Input records:
-- Opening Marker --

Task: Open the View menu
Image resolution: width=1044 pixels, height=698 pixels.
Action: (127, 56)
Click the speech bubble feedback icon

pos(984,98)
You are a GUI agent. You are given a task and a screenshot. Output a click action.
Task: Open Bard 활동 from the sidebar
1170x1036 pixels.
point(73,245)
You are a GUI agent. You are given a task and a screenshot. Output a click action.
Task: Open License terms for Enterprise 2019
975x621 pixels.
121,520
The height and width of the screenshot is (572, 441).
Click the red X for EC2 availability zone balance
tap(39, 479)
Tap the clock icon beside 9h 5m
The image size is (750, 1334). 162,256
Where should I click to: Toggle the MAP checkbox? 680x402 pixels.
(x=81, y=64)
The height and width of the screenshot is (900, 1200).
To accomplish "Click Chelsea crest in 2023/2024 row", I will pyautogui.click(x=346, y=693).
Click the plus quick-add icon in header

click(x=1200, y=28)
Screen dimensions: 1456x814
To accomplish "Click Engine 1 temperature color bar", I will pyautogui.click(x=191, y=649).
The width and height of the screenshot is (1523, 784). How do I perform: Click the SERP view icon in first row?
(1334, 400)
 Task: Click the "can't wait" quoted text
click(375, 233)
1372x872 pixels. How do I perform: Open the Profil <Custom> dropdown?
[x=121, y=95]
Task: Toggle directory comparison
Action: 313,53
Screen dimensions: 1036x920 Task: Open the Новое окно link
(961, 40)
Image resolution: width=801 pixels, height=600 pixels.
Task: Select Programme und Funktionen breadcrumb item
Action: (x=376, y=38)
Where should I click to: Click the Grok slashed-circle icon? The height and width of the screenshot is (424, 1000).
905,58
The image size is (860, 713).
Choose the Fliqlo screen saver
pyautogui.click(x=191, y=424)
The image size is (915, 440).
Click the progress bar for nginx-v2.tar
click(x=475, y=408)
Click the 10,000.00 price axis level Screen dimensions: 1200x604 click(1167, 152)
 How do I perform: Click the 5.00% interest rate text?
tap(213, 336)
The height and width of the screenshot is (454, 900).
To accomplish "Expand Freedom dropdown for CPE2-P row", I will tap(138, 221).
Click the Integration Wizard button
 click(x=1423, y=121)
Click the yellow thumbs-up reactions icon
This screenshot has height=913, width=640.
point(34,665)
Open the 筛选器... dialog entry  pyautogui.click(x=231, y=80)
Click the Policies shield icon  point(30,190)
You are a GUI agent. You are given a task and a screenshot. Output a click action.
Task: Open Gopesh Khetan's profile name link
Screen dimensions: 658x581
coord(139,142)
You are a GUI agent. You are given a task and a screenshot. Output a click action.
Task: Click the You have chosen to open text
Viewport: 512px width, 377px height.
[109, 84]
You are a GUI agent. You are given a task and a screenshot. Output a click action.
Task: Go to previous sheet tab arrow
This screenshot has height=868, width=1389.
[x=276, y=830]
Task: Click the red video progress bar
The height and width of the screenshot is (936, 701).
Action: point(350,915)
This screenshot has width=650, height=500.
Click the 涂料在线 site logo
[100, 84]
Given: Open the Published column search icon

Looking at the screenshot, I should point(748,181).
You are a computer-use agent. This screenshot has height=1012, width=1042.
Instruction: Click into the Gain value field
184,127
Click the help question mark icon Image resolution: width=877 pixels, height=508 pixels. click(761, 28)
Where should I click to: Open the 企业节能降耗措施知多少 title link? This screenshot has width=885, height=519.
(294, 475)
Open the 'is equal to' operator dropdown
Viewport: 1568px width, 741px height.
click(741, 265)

-- Closing Marker --

Task: With every line intact, print the records above again.

Written response:
Task: Open the View menu
Image resolution: width=1044 pixels, height=698 pixels.
Action: (127, 56)
Click the speech bubble feedback icon

pos(984,98)
You are a GUI agent. You are given a task and a screenshot. Output a click action.
Task: Open Bard 활동 from the sidebar
1170x1036 pixels.
point(73,245)
You are a GUI agent. You are given a task and a screenshot. Output a click action.
Task: Open License terms for Enterprise 2019
975x621 pixels.
121,520
The height and width of the screenshot is (572, 441).
Click the red X for EC2 availability zone balance
tap(39, 479)
Tap the clock icon beside 9h 5m
The image size is (750, 1334). 162,256
Where should I click to: Toggle the MAP checkbox? 680x402 pixels.
(x=81, y=64)
The height and width of the screenshot is (900, 1200).
To accomplish "Click Chelsea crest in 2023/2024 row", I will pyautogui.click(x=346, y=693).
Click the plus quick-add icon in header

click(x=1200, y=28)
Screen dimensions: 1456x814
To accomplish "Click Engine 1 temperature color bar", I will pyautogui.click(x=191, y=649).
The width and height of the screenshot is (1523, 784). How do I perform: Click the SERP view icon in first row?
(1334, 400)
 Task: Click the "can't wait" quoted text
click(375, 233)
1372x872 pixels. How do I perform: Open the Profil <Custom> dropdown?
[x=121, y=95]
Task: Toggle directory comparison
Action: 313,53
Screen dimensions: 1036x920 Task: Open the Новое окно link
(961, 40)
Image resolution: width=801 pixels, height=600 pixels.
Task: Select Programme und Funktionen breadcrumb item
Action: (x=376, y=38)
Where should I click to: Click the Grok slashed-circle icon? The height and width of the screenshot is (424, 1000).
905,58
The image size is (860, 713).
Choose the Fliqlo screen saver
pyautogui.click(x=191, y=424)
The image size is (915, 440).
Click the progress bar for nginx-v2.tar
click(x=475, y=408)
Click the 10,000.00 price axis level Screen dimensions: 1200x604 click(1167, 152)
 How do I perform: Click the 5.00% interest rate text?
tap(213, 336)
The height and width of the screenshot is (454, 900).
To accomplish "Expand Freedom dropdown for CPE2-P row", I will tap(138, 221).
Click the Integration Wizard button
 click(x=1423, y=121)
Click the yellow thumbs-up reactions icon
This screenshot has height=913, width=640.
point(34,665)
Open the 筛选器... dialog entry  pyautogui.click(x=231, y=80)
Click the Policies shield icon  point(30,190)
You are a GUI agent. You are given a task and a screenshot. Output a click action.
Task: Open Gopesh Khetan's profile name link
Screen dimensions: 658x581
coord(139,142)
You are a GUI agent. You are given a task and a screenshot. Output a click action.
Task: Click the You have chosen to open text
Viewport: 512px width, 377px height.
[109, 84]
You are a GUI agent. You are given a task and a screenshot. Output a click action.
Task: Go to previous sheet tab arrow
This screenshot has height=868, width=1389.
[x=276, y=830]
Task: Click the red video progress bar
The height and width of the screenshot is (936, 701).
Action: point(350,915)
This screenshot has width=650, height=500.
Click the 涂料在线 site logo
[100, 84]
Given: Open the Published column search icon

Looking at the screenshot, I should point(748,181).
You are a computer-use agent. This screenshot has height=1012, width=1042.
Instruction: Click into the Gain value field
184,127
Click the help question mark icon Image resolution: width=877 pixels, height=508 pixels. click(761, 28)
Where should I click to: Open the 企业节能降耗措施知多少 title link? This screenshot has width=885, height=519.
(294, 475)
Open the 'is equal to' operator dropdown
Viewport: 1568px width, 741px height.
click(741, 265)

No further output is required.